WHAT YOU WILL DO - Go through the records and copy each line where the string "click" occurs.

DATASET EXCERPTS -
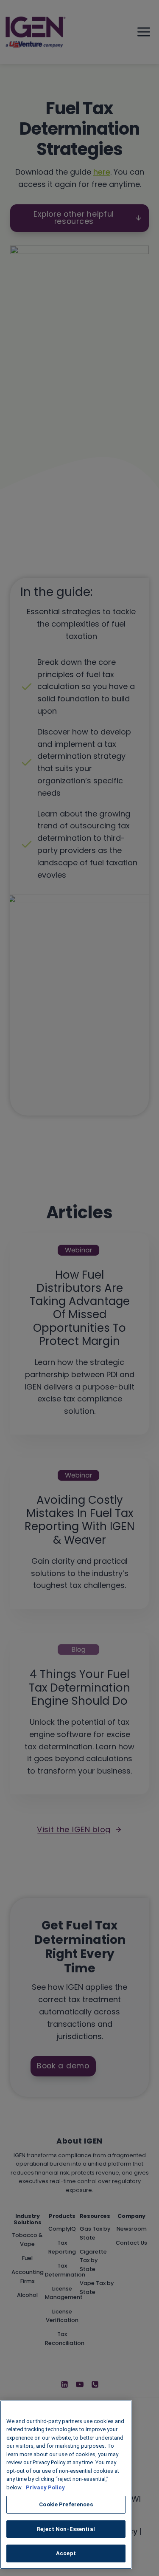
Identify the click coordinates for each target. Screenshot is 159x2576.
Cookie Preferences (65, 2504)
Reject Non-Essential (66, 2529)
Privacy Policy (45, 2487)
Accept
--
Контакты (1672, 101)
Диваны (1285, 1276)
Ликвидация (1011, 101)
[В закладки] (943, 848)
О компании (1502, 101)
--
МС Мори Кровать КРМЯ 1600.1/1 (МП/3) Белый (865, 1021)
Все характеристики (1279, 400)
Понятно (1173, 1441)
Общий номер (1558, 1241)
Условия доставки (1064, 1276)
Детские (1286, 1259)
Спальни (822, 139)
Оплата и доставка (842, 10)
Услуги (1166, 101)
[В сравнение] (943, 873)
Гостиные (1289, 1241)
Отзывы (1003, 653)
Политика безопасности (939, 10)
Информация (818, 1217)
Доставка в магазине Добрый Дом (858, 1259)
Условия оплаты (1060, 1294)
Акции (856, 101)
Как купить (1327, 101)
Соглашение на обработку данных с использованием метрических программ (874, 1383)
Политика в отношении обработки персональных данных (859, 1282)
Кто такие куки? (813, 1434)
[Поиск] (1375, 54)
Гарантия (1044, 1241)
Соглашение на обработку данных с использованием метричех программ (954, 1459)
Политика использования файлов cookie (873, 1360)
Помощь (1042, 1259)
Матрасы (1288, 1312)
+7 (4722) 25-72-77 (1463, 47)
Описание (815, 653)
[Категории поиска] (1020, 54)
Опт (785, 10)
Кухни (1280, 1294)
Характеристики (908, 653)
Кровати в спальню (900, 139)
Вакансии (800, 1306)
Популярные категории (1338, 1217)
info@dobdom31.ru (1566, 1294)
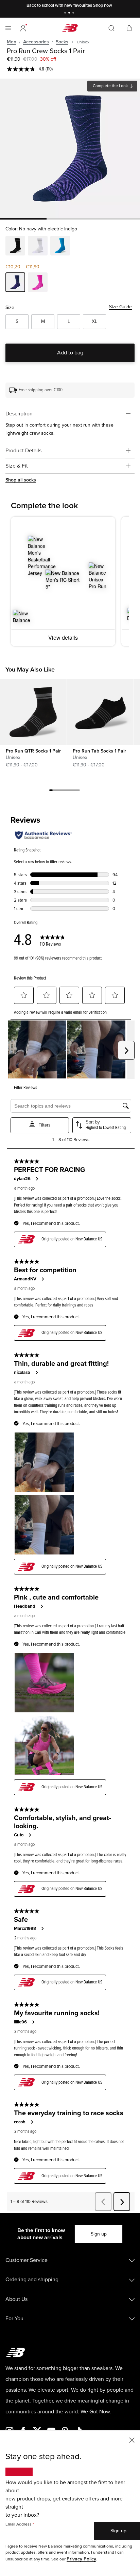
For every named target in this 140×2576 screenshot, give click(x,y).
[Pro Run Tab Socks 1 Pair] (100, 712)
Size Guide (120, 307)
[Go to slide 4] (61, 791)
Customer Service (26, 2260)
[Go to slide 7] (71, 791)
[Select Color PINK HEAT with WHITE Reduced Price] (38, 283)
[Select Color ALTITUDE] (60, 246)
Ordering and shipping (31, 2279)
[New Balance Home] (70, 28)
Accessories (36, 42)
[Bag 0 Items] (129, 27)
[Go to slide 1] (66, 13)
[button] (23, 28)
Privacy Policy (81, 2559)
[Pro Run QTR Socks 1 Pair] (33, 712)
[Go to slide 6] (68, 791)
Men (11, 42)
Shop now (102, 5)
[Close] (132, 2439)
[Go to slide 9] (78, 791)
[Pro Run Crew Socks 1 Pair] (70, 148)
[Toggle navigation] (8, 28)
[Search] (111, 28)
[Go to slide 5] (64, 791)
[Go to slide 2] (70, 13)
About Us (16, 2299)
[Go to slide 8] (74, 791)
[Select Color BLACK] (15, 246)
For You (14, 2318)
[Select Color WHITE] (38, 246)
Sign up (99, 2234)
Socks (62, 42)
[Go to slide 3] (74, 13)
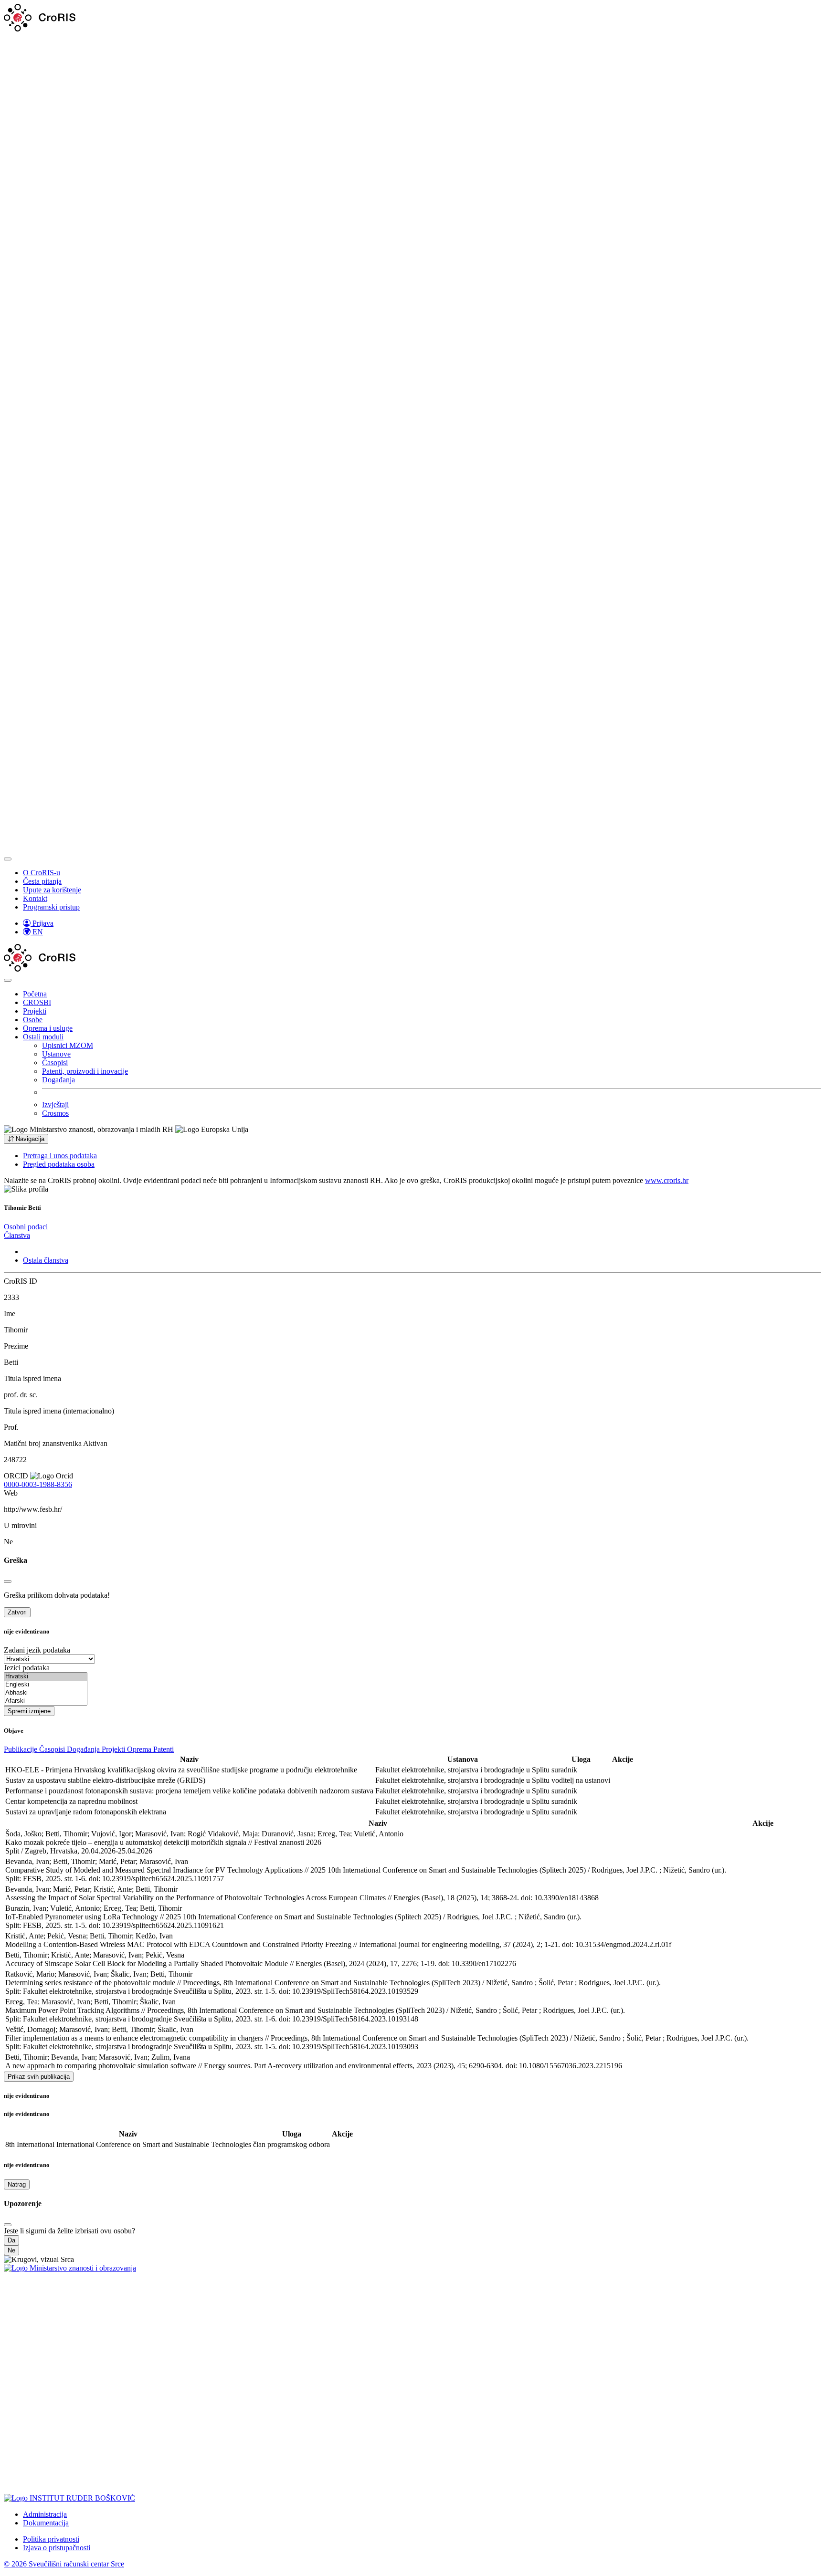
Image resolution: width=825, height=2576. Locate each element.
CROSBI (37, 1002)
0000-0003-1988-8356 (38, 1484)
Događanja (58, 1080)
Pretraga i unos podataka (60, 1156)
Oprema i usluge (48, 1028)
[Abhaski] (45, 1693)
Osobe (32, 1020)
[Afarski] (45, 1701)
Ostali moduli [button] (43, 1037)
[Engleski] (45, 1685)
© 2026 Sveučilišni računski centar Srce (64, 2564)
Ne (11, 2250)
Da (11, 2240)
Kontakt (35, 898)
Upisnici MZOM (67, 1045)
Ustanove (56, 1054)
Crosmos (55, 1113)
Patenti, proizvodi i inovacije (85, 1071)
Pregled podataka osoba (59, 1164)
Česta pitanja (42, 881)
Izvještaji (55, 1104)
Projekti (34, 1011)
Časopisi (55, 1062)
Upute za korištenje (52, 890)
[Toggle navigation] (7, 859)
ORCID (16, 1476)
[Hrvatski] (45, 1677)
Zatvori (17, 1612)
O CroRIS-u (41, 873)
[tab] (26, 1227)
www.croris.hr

ANSWER TO THIS PROBLEM -
Identify the click coordinates for each target. Screenshot is 159x2576.
For every named target in this 140×2576 screenshot, give click(x,y).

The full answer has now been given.